=== TASK MATERIAL ===
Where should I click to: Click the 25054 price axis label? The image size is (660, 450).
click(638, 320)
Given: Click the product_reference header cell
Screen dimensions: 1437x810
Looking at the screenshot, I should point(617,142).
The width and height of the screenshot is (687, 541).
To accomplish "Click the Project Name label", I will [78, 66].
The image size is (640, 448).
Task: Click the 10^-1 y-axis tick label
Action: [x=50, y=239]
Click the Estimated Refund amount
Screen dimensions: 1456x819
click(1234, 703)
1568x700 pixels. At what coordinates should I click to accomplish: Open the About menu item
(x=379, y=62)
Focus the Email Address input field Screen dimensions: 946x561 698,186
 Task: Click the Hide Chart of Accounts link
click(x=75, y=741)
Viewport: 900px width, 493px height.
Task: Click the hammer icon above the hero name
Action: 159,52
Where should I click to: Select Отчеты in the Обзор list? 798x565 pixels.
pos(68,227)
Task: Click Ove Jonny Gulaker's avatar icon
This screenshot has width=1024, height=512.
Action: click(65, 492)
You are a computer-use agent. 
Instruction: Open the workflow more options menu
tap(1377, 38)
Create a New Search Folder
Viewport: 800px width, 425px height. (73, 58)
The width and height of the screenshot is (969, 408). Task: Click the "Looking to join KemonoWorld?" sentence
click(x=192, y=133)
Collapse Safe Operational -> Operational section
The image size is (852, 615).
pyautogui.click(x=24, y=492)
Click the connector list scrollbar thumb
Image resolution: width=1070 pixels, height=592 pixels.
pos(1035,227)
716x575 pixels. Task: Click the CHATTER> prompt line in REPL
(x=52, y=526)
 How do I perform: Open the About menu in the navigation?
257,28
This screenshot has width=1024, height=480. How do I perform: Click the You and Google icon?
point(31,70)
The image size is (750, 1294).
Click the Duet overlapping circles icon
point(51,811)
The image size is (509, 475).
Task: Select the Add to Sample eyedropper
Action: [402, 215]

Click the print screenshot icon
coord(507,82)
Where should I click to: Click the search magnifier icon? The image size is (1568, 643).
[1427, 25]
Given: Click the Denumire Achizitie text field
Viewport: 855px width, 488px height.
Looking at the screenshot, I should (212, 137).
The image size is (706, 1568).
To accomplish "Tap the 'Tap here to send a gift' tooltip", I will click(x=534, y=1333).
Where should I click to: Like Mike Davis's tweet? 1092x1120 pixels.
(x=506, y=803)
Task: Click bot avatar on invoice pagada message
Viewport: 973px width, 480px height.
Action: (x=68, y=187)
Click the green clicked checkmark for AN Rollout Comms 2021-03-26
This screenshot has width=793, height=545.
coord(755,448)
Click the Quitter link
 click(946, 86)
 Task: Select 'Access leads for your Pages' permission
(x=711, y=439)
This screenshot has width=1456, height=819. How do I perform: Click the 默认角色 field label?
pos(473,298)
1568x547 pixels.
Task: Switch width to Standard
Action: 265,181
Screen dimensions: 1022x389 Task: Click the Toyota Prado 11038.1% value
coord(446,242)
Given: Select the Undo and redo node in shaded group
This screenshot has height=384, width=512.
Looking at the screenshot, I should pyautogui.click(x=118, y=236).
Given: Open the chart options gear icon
===
### WORK REQUEST
Repeat exactly the lines above from the one with "Click the Estimated Refund amount" up to and including the one with "Focus the Email". No other line belongs in the reply.

### RESULT OF THE TASK
Click the Estimated Refund amount
Screen dimensions: 1456x819
click(1234, 703)
1568x700 pixels. At what coordinates should I click to accomplish: Open the About menu item
(x=379, y=62)
Focus the Email Address input field Screen dimensions: 946x561 698,186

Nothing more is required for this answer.